(Stored dataset items)
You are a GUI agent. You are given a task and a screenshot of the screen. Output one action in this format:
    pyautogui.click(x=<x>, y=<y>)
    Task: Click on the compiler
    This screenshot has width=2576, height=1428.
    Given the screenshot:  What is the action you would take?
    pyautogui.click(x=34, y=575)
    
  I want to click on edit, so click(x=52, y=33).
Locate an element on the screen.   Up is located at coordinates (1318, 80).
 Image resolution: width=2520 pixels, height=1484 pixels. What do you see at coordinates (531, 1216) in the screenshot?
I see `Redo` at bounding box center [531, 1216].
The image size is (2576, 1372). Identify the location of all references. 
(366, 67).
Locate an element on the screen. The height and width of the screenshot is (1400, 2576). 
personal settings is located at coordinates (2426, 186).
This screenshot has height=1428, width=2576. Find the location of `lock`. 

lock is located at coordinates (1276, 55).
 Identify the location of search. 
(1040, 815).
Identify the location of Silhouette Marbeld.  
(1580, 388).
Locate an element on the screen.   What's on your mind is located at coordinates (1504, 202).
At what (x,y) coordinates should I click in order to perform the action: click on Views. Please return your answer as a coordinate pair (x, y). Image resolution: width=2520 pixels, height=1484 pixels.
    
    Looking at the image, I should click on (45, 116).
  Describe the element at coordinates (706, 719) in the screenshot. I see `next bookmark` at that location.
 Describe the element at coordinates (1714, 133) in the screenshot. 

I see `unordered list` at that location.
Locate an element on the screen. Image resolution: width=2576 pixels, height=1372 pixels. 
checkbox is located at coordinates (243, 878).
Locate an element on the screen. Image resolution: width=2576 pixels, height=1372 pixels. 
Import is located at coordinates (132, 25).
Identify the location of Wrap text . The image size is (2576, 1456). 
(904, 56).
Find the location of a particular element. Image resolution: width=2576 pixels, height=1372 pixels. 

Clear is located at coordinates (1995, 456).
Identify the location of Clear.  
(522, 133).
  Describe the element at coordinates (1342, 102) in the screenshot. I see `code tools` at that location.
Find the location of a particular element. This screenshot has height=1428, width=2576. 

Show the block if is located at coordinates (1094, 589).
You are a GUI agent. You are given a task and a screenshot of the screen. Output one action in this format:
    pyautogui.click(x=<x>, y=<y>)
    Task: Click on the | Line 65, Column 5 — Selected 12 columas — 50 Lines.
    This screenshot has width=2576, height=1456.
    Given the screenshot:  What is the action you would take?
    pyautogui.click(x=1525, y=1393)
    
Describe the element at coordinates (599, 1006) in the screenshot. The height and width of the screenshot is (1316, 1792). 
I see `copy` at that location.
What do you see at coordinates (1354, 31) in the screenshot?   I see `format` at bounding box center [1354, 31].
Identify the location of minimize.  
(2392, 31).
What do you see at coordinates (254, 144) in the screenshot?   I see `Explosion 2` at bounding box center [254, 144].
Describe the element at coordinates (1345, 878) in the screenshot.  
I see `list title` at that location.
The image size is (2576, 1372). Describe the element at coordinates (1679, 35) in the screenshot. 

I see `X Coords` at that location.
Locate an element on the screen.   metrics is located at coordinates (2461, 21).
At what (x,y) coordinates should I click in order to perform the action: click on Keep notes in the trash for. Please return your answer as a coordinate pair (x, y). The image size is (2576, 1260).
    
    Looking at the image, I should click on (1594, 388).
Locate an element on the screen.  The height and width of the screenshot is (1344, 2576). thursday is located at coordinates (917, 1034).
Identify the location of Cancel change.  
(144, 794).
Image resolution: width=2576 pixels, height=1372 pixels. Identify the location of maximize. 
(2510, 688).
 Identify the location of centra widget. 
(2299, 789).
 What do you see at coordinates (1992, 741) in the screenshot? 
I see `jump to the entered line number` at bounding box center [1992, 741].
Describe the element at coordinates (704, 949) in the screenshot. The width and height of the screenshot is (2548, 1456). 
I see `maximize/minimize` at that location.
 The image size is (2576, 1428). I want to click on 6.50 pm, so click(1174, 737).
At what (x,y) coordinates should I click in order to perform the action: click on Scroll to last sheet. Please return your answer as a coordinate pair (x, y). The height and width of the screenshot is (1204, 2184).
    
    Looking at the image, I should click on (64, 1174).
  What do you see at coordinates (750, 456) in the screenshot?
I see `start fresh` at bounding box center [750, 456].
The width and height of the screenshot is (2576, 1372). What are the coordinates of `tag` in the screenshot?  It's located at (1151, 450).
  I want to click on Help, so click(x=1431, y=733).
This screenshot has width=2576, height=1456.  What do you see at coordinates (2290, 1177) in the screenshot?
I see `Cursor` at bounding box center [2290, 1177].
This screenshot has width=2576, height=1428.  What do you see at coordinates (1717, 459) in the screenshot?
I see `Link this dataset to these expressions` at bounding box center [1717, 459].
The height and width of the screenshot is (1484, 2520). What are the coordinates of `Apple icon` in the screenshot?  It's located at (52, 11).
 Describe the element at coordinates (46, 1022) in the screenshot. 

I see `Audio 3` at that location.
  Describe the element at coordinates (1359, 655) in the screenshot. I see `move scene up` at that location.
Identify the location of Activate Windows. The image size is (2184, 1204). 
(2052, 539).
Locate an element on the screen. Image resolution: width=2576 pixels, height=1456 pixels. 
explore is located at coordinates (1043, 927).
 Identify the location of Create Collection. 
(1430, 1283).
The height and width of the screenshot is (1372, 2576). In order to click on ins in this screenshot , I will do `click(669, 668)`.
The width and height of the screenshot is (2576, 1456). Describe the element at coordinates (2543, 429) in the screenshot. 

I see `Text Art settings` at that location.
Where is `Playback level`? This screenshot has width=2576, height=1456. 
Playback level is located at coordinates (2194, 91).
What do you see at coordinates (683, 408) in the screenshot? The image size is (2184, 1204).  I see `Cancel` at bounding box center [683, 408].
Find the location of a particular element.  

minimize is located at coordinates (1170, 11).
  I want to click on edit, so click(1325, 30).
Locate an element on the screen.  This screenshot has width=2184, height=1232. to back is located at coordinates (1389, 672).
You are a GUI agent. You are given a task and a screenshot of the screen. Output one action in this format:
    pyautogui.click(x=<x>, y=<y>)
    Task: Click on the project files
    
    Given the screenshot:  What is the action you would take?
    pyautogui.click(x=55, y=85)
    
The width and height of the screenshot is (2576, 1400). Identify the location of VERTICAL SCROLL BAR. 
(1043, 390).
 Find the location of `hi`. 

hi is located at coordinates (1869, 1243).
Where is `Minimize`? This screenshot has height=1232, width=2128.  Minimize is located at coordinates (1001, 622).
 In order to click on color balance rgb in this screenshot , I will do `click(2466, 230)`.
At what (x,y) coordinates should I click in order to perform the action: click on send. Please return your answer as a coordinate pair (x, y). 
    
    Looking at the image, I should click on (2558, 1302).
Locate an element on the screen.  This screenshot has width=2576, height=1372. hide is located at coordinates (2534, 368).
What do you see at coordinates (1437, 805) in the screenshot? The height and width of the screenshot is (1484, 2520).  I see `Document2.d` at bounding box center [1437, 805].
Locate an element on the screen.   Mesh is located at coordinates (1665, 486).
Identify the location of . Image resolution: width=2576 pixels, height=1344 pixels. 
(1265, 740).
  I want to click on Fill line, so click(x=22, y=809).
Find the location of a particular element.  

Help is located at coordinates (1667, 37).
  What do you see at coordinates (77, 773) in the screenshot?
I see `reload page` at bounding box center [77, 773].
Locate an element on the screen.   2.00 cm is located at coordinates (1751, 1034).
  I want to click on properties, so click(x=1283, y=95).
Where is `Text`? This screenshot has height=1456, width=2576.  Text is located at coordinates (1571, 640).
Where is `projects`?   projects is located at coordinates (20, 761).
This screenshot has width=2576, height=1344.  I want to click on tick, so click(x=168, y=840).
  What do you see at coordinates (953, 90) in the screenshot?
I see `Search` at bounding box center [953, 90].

→ Given exercise
Print every one of the records above again, word for word and in the same order.

→ Output of the exercise
You are a GUI agent. You are given a task and a screenshot of the screen. Output one action in this format:
    pyautogui.click(x=<x>, y=<y>)
    Task: Click on the compiler
    This screenshot has width=2576, height=1428.
    Given the screenshot:  What is the action you would take?
    pyautogui.click(x=34, y=575)
    
  I want to click on edit, so click(x=52, y=33).
Locate an element on the screen.   Up is located at coordinates (1318, 80).
 Image resolution: width=2520 pixels, height=1484 pixels. What do you see at coordinates (531, 1216) in the screenshot?
I see `Redo` at bounding box center [531, 1216].
The image size is (2576, 1372). Identify the location of all references. 
(366, 67).
Locate an element on the screen. The height and width of the screenshot is (1400, 2576). 
personal settings is located at coordinates (2426, 186).
This screenshot has height=1428, width=2576. Find the location of `lock`. 

lock is located at coordinates (1276, 55).
 Identify the location of search. 
(1040, 815).
Identify the location of Silhouette Marbeld.  
(1580, 388).
Locate an element on the screen.   What's on your mind is located at coordinates (1504, 202).
At what (x,y) coordinates should I click in order to perform the action: click on Views. Please return your answer as a coordinate pair (x, y). Image resolution: width=2520 pixels, height=1484 pixels.
    
    Looking at the image, I should click on (45, 116).
  Describe the element at coordinates (706, 719) in the screenshot. I see `next bookmark` at that location.
 Describe the element at coordinates (1714, 133) in the screenshot. 

I see `unordered list` at that location.
Locate an element on the screen. Image resolution: width=2576 pixels, height=1372 pixels. 
checkbox is located at coordinates (243, 878).
Locate an element on the screen. Image resolution: width=2576 pixels, height=1372 pixels. 
Import is located at coordinates (132, 25).
Identify the location of Wrap text . The image size is (2576, 1456). 
(904, 56).
Find the location of a particular element. Image resolution: width=2576 pixels, height=1372 pixels. 

Clear is located at coordinates (1995, 456).
Identify the location of Clear.  
(522, 133).
  Describe the element at coordinates (1342, 102) in the screenshot. I see `code tools` at that location.
Find the location of a particular element. This screenshot has height=1428, width=2576. 

Show the block if is located at coordinates (1094, 589).
You are a GUI agent. You are given a task and a screenshot of the screen. Output one action in this format:
    pyautogui.click(x=<x>, y=<y>)
    Task: Click on the | Line 65, Column 5 — Selected 12 columas — 50 Lines.
    This screenshot has width=2576, height=1456.
    Given the screenshot:  What is the action you would take?
    pyautogui.click(x=1525, y=1393)
    
Describe the element at coordinates (599, 1006) in the screenshot. The height and width of the screenshot is (1316, 1792). 
I see `copy` at that location.
What do you see at coordinates (1354, 31) in the screenshot?   I see `format` at bounding box center [1354, 31].
Identify the location of minimize.  
(2392, 31).
What do you see at coordinates (254, 144) in the screenshot?   I see `Explosion 2` at bounding box center [254, 144].
Describe the element at coordinates (1345, 878) in the screenshot.  
I see `list title` at that location.
The image size is (2576, 1372). Describe the element at coordinates (1679, 35) in the screenshot. 

I see `X Coords` at that location.
Locate an element on the screen.   metrics is located at coordinates (2461, 21).
At what (x,y) coordinates should I click in order to perform the action: click on Keep notes in the trash for. Please return your answer as a coordinate pair (x, y). The image size is (2576, 1260).
    
    Looking at the image, I should click on (1594, 388).
Locate an element on the screen.  The height and width of the screenshot is (1344, 2576). thursday is located at coordinates (917, 1034).
Identify the location of Cancel change.  
(144, 794).
Image resolution: width=2576 pixels, height=1372 pixels. Identify the location of maximize. 
(2510, 688).
 Identify the location of centra widget. 
(2299, 789).
 What do you see at coordinates (1992, 741) in the screenshot? 
I see `jump to the entered line number` at bounding box center [1992, 741].
Describe the element at coordinates (704, 949) in the screenshot. The width and height of the screenshot is (2548, 1456). 
I see `maximize/minimize` at that location.
 The image size is (2576, 1428). I want to click on 6.50 pm, so click(1174, 737).
At what (x,y) coordinates should I click in order to perform the action: click on Scroll to last sheet. Please return your answer as a coordinate pair (x, y). The height and width of the screenshot is (1204, 2184).
    
    Looking at the image, I should click on (64, 1174).
  What do you see at coordinates (750, 456) in the screenshot?
I see `start fresh` at bounding box center [750, 456].
The width and height of the screenshot is (2576, 1372). What are the coordinates of `tag` in the screenshot?  It's located at (1151, 450).
  I want to click on Help, so click(x=1431, y=733).
This screenshot has width=2576, height=1456.  What do you see at coordinates (2290, 1177) in the screenshot?
I see `Cursor` at bounding box center [2290, 1177].
This screenshot has width=2576, height=1428.  What do you see at coordinates (1717, 459) in the screenshot?
I see `Link this dataset to these expressions` at bounding box center [1717, 459].
The height and width of the screenshot is (1484, 2520). What are the coordinates of `Apple icon` in the screenshot?  It's located at (52, 11).
 Describe the element at coordinates (46, 1022) in the screenshot. 

I see `Audio 3` at that location.
  Describe the element at coordinates (1359, 655) in the screenshot. I see `move scene up` at that location.
Identify the location of Activate Windows. The image size is (2184, 1204). 
(2052, 539).
Locate an element on the screen. Image resolution: width=2576 pixels, height=1456 pixels. 
explore is located at coordinates (1043, 927).
 Identify the location of Create Collection. 
(1430, 1283).
The height and width of the screenshot is (1372, 2576). In order to click on ins in this screenshot , I will do `click(669, 668)`.
The width and height of the screenshot is (2576, 1456). Describe the element at coordinates (2543, 429) in the screenshot. 

I see `Text Art settings` at that location.
Where is `Playback level`? This screenshot has width=2576, height=1456. 
Playback level is located at coordinates (2194, 91).
What do you see at coordinates (683, 408) in the screenshot? The image size is (2184, 1204).  I see `Cancel` at bounding box center [683, 408].
Find the location of a particular element.  

minimize is located at coordinates (1170, 11).
  I want to click on edit, so click(1325, 30).
Locate an element on the screen.  This screenshot has width=2184, height=1232. to back is located at coordinates (1389, 672).
You are a GUI agent. You are given a task and a screenshot of the screen. Output one action in this format:
    pyautogui.click(x=<x>, y=<y>)
    Task: Click on the project files
    
    Given the screenshot:  What is the action you would take?
    pyautogui.click(x=55, y=85)
    
The width and height of the screenshot is (2576, 1400). Identify the location of VERTICAL SCROLL BAR. 
(1043, 390).
 Find the location of `hi`. 

hi is located at coordinates (1869, 1243).
Where is `Minimize`? This screenshot has height=1232, width=2128.  Minimize is located at coordinates (1001, 622).
 In order to click on color balance rgb in this screenshot , I will do `click(2466, 230)`.
At what (x,y) coordinates should I click in order to perform the action: click on send. Please return your answer as a coordinate pair (x, y). 
    
    Looking at the image, I should click on (2558, 1302).
Locate an element on the screen.  This screenshot has width=2576, height=1372. hide is located at coordinates (2534, 368).
What do you see at coordinates (1437, 805) in the screenshot? The height and width of the screenshot is (1484, 2520).  I see `Document2.d` at bounding box center [1437, 805].
Locate an element on the screen.   Mesh is located at coordinates (1665, 486).
Identify the location of . Image resolution: width=2576 pixels, height=1344 pixels. 
(1265, 740).
  I want to click on Fill line, so click(x=22, y=809).
Find the location of a particular element.  

Help is located at coordinates (1667, 37).
  What do you see at coordinates (77, 773) in the screenshot?
I see `reload page` at bounding box center [77, 773].
Locate an element on the screen.   2.00 cm is located at coordinates (1751, 1034).
  I want to click on properties, so click(x=1283, y=95).
Where is `Text`? This screenshot has height=1456, width=2576.  Text is located at coordinates (1571, 640).
Where is `projects`?   projects is located at coordinates (20, 761).
This screenshot has width=2576, height=1344.  I want to click on tick, so click(x=168, y=840).
  What do you see at coordinates (953, 90) in the screenshot?
I see `Search` at bounding box center [953, 90].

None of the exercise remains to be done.